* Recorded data
------------------------------------
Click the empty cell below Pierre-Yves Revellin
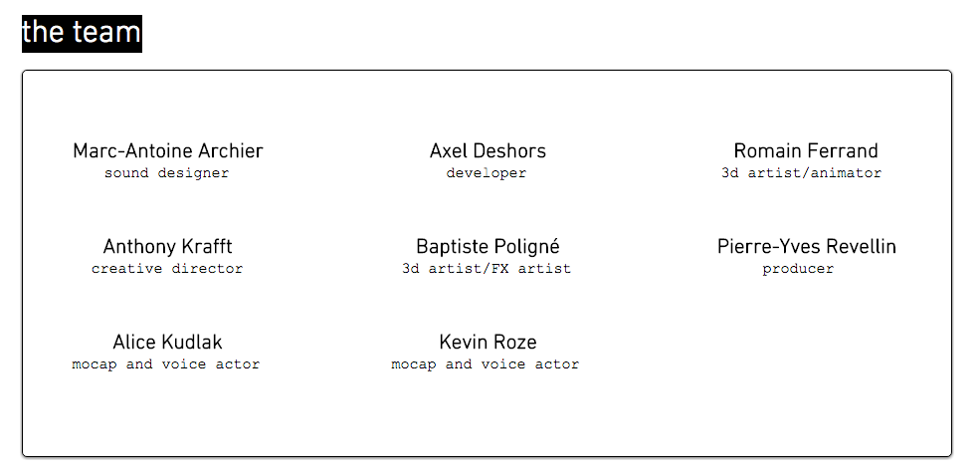The image size is (980, 476). [806, 352]
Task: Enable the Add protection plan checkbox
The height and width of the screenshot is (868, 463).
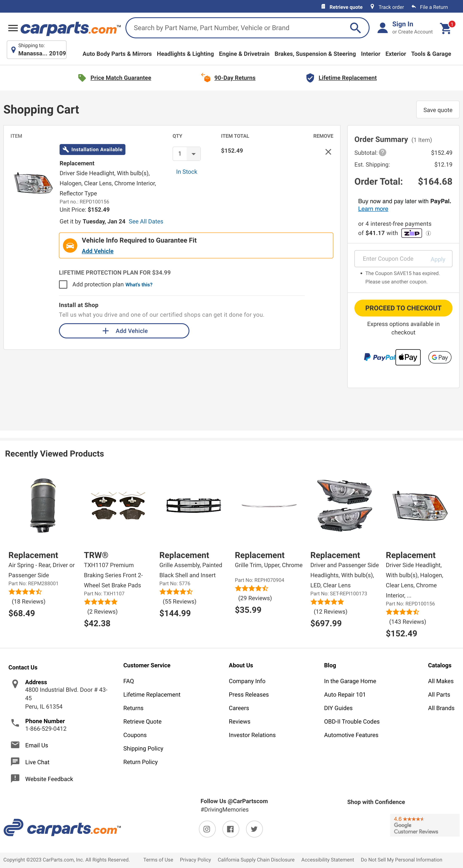Action: click(x=63, y=284)
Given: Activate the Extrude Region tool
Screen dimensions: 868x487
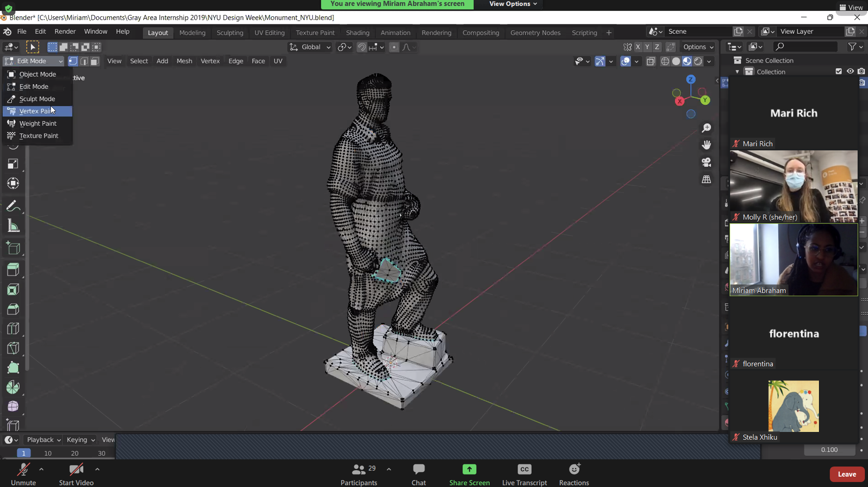Looking at the screenshot, I should [13, 270].
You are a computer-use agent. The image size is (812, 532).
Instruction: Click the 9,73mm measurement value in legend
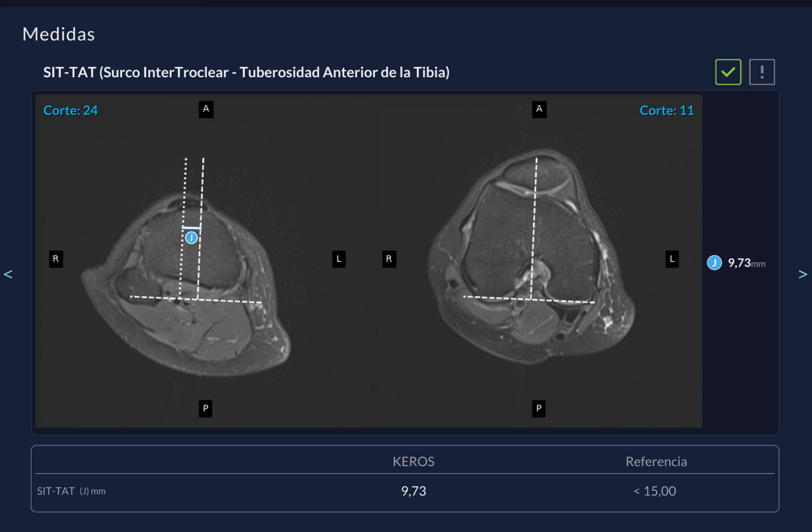click(746, 263)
------------------------------------
* ASSIGNMENT
Give back the records exactly, minus any pictures.

* YOUR SOLUTION
Click the empty cell below Pierre-Yves Revellin
The image size is (980, 476). [806, 352]
Task: Enable the Add protection plan checkbox
The height and width of the screenshot is (868, 463).
Action: click(x=63, y=284)
Given: Activate the Extrude Region tool
Screen dimensions: 868x487
Looking at the screenshot, I should [13, 270].
You are a computer-use agent. The image size is (812, 532).
Instruction: Click the 9,73mm measurement value in legend
click(746, 263)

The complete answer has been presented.